Пересвет не подал вида, что удивился, удивился настолько сильно, что даже не помнил, когда так оторопь брала в последний раз, да и удивлялся ли вообще. Это был удар пробивший защиту человека.
– А смысл? – вопросом на вопрос ответил Пересвет.
– Да, смысла нет. Ты всё равно меня убьёшь…
– У тебя же тоже есть шанс загрызть меня, – будущему герою не хотелось, чтобы его противник сдавался до схватки и облегчал ему обряд.
– Да, есть один из пяти или шести, но это раньше было, до изобретения вами булата. Теперь-то за полгода ни один из ваших не погиб ещё.
– Придумайте тоже что-нибудь или уйдите с наших земель
"Зачем я это говорю?" – не понял сам себя Пересвет.
– А может, мы не хотим ничего придумывать, ну а насчет земель – мы на них появились гораздо раньше, чем вы, так что ещё неизвестно кому они принадлежат по праву.
– Это не важно, сейчас мы есть, вы можете выбирать: жить с нами и бороться или уйти в глушь.
– Глуши больше нет, вы расплодились везде и всюду, лишь там, где холод совсем силён, можно найти клочок суши без людей, но мы не переносим холода ещё сильнее, чем вы. Знаешь, я не буду сопротивляться, просто заколи меня и покажи окровавленный меч толпе, жаждущей увидеть положенный знак, пусть люди порадуются очередной вашей победе, – дракон опустил передние лапы и склонил голову, отдавая себя на милость человека.
Пересвет сразу понял – это не уловка. Уж слишком безнадежно выглядела фигурка изначально немощного существа. Он думал, что драконы гораздо больше, а этот взрослый-то даже до плеча ему не доставал. А в этой позе смирения дракон казался ящерицей переростком, у которой одно оружие – хвост, способный остаться в лапах хищника, покусившегося на жизнь рептилии.
– А если я потом убью всю твою семью? – попытался будущий герой воодушевить своего врага. – Вырежу жену, детишек, разобью яйца…
– Делай что хочешь… – голос перешёл в безвольный шип.
«Ну, это уж ни в какие ворота не лезет, чёртова рептилия!» – всё было не так, как рассказывали.
– Да что за обреченность то, ёшки-патрёшки?! Дерись, это же твой дом, защищай его! – Пересвет рассердился не на шутку – он не терпел слабости в себе, а эту… зеленую плесень так и вовсе возненавидел. Это же дракон! Такое было ожидание. А оказалось – это просто безвольная ящерица.

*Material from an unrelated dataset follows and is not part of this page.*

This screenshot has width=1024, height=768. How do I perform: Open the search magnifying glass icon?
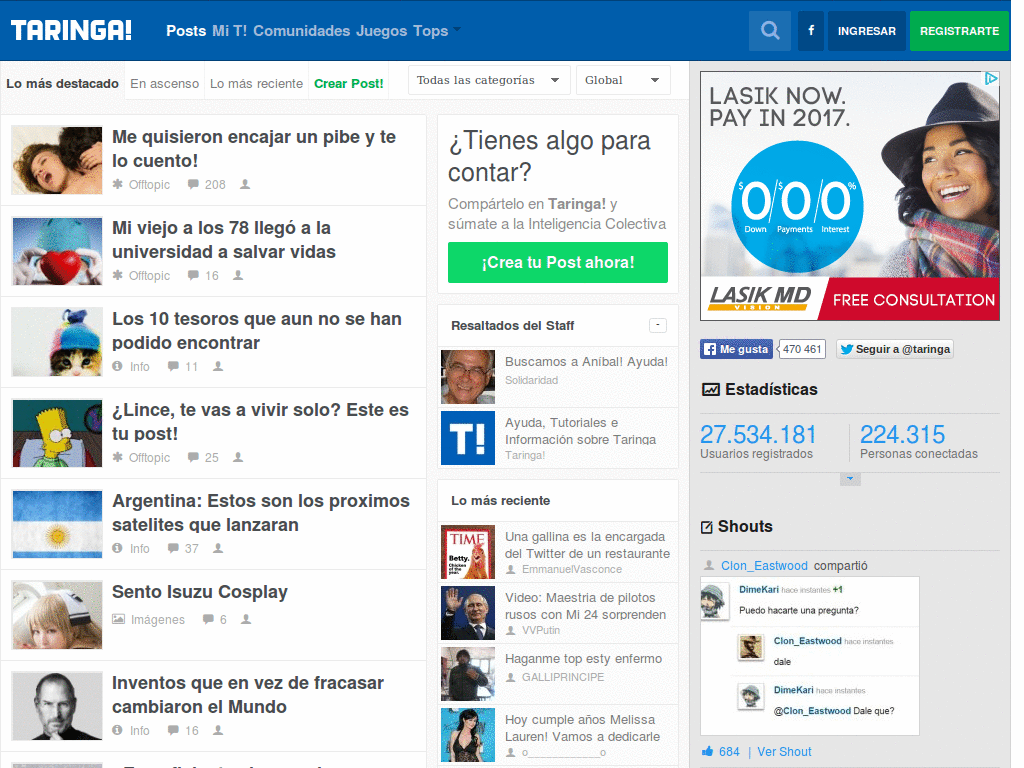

– Не буду… – дракон ещё больше съежился и, казалось, превратился в свою тень.
– Тьфу на тебя! – Пересвет сплюнул и направился к выходу из пещеры.
– Ты куда?
– Да пошёл ты! У всех обряд как обряд, а у меня сплошная профанация, дерьмо собачье весь твой род, даже нет, хуже – он не стоит дерьма собачьего. Зря собак оскорбил.

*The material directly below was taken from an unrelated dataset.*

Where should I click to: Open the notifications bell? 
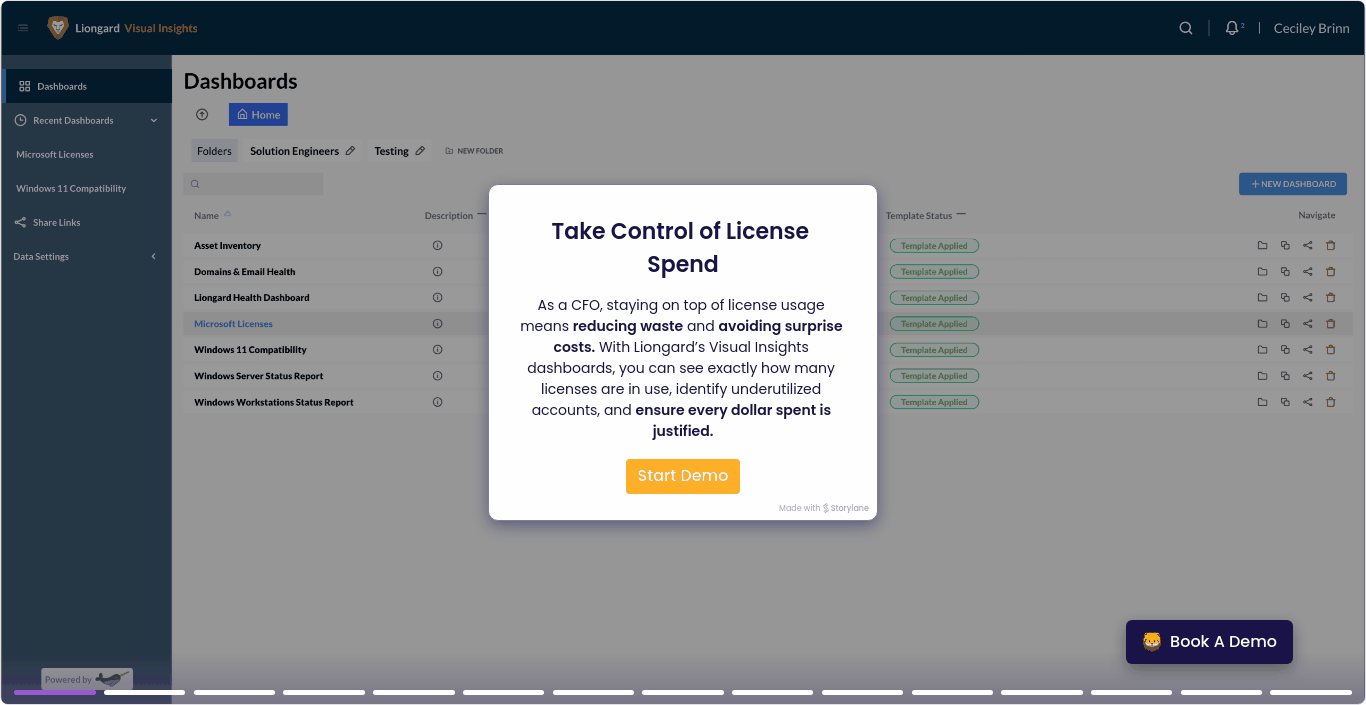click(1232, 28)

– Я не виноват… – донесся сзади слабый возглас.
Когда Пересвет вышел из пещеры, наступила полная тишина. Сначала-то раздались бравурные крики, но потом, когда люди разглядели, что на мече героя нет следов крови дракона – вот тогда и заструилась тишина и обхватила она цепкими лапами ноги Пересвета – не выйти, не убежать, и немой вопрос стоял у всех в глазах: как же так, паря?

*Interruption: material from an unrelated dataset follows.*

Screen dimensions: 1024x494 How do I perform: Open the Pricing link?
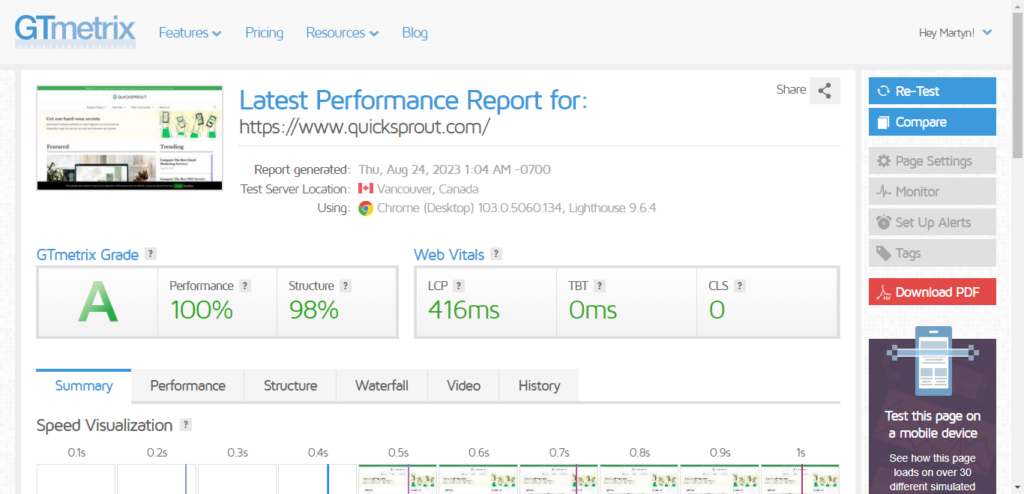pos(264,33)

– Да ну его! – махнул рукой Пересвет. – Не сопротивлялся даже, просто сдался. Что я буду дракона как свинью на сало резать? Какой это обряд на…
И тут стало понятно, что детишек все-таки не следует допускать до обряда воспитания героя.
– …я лучше в крестовый поход пойду.
Пересвет закончил свой короткую речь и вонзил меч в песок, но одумался – и достал его обратно, ведь не в камень же воткнул, да и кандидатов в короли поблизости не имелось, чтобы его потом вытаскивать (к тому же и вакантных тронов в округе не наблюдалось). С тех пор в деревне старейшины ломают голову над тем, как организовать новую традицию посвящения в герои…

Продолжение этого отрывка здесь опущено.